Let's break this down step by step.

Given Integral:

$\int \frac{x + 5}{(x + 2)(x^2 + 3)} \, dx$

We are tasked with applying the method of partial fractions to express the integrand as a sum of simpler rational functions.

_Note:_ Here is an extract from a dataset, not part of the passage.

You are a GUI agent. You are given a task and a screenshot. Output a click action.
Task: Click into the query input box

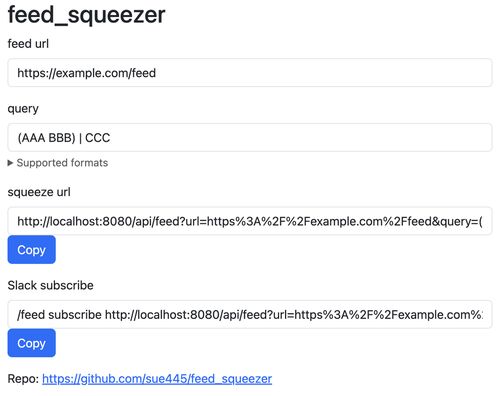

Step 1: Set up the partial fraction decomposition

We want to express the rational function $\frac{x + 5}{(x + 2)(x^2 + 3)}$ as a sum of simpler fractions. To do this, we write:

$\frac{x + 5}{(x + 2)(x^2 + 3)} = \frac{A}{x + 2} + \frac{Bx + C}{x^2 + 3}$

Where $A$, $B$, and $C$ are constants to be determined.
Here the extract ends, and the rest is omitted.